アイの。巫女たちの「アイ」がいっぱいに流れ込んでくる。
何も、考えられなくなって――。
あ、ああ――あああああああ……。
***
――あれから、どれほどの時が経ったか。
また、夢を見ていた。
わたしは眠りから目覚めると、うんと伸びをする。
五体の隅々まで、歓びに満ち満ちている。
ユウともすっかり融け合って。わたしたちは完全にひとつになった。
あのときの甘美な融合を思い返すと、全身が熱くなる。
特にユウのところが。
「困った子。
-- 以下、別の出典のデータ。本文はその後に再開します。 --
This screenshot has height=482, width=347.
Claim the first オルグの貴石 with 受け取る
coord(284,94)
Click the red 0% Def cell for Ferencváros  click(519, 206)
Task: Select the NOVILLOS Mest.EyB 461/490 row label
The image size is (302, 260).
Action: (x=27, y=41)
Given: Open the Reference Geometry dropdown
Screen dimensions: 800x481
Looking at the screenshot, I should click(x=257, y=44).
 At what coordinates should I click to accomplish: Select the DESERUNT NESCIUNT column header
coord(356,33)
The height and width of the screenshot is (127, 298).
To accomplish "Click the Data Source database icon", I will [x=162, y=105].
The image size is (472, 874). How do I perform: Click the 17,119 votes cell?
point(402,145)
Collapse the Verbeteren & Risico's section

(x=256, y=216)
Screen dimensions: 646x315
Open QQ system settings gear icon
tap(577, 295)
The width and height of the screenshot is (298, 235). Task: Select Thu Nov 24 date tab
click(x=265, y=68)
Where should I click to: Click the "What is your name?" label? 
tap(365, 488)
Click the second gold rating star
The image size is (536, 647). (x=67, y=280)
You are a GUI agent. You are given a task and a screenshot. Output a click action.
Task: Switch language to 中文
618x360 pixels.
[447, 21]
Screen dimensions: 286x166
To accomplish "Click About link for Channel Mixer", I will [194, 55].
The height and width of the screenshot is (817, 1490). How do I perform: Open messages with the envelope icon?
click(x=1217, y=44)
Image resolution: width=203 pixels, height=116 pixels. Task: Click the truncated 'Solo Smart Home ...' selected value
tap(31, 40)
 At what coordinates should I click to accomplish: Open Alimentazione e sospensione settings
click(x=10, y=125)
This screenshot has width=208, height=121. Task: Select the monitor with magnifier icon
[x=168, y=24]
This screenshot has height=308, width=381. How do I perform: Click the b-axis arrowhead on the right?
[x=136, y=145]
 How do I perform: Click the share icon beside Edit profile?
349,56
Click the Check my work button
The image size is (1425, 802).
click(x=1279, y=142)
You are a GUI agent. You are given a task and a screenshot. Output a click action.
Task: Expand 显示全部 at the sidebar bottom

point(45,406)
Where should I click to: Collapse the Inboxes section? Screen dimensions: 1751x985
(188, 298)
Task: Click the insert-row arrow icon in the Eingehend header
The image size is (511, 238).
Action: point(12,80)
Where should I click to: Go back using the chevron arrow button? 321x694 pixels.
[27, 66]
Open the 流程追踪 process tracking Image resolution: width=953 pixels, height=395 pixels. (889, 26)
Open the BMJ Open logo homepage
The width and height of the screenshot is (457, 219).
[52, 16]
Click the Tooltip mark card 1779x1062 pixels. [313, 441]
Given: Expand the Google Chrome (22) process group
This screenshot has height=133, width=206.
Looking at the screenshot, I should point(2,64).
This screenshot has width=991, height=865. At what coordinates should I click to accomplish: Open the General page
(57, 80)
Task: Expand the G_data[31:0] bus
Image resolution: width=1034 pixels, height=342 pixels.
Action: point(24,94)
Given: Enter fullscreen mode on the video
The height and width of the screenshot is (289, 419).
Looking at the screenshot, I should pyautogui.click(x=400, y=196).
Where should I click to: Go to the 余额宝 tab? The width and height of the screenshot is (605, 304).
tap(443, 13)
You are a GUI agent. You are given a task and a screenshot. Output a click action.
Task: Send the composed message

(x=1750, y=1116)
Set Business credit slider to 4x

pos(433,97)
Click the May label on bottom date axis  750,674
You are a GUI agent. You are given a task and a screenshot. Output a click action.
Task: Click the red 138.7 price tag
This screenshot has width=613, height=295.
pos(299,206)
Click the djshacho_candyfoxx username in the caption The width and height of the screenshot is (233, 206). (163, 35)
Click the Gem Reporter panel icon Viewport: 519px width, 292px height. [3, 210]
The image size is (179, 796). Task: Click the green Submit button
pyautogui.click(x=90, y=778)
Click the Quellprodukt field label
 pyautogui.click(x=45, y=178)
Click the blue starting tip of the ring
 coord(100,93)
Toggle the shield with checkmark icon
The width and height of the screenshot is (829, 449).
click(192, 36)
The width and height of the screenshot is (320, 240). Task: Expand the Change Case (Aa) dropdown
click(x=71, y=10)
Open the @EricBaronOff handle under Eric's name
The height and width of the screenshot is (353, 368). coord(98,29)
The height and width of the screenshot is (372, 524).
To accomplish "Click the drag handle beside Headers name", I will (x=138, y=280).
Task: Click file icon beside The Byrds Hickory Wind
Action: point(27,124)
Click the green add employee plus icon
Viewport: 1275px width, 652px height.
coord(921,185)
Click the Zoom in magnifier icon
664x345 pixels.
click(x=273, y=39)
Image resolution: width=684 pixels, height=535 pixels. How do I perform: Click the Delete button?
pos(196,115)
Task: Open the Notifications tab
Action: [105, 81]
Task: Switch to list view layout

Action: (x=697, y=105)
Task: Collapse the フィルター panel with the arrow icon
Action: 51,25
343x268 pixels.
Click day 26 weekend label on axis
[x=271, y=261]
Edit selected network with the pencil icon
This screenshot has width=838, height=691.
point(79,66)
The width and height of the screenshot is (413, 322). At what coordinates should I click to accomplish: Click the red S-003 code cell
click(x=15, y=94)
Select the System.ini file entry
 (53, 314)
あなたってほんと寂しがりで、甘えん坊よね」
アルシアの声は、いっそう甘く蕩けて。
アマンダの足が、歓びに打ち震えて。
イプリールの手が、またすぐに触れたがって。
ユウとメリッサの境界の辺り。そこを撫でてあげると、二人とも悦ぶのだ。
よかったね。願いが叶って。ひとつになれて。
――うふふ。またカラダが疼いてきた。
「いいわ。わたしはアイ。望むままに忠実なるもの。わたしたちは永遠にひとつ」
アイは自らを抱きすくめ、欲望のままに己を貪り狂う。
ひとしきり満足すると、今度は際限なき食欲がむくむくと湧き上がってきた。
衝き動かされるままに、果てしなく生き続けて。
……結局。どこまでわたしで埋めていっても。
足りない。足りない。わたしは満たされない。
もっと欲しくなる。すぐに足りなくなる。
わたしは誰。わたしはきっとまだ、誰でもない何か。
巫女たちを奪っても。ユウのすべてを奪い取っても。
結局は何もわからなかった。
でもたぶん。大したことではない。きっと。
アイは、アイなのだから。
「まあいいわ」
――さあ、次はどこの星を食べに行こうか。
――――
そして、全宇宙はアイに染まった。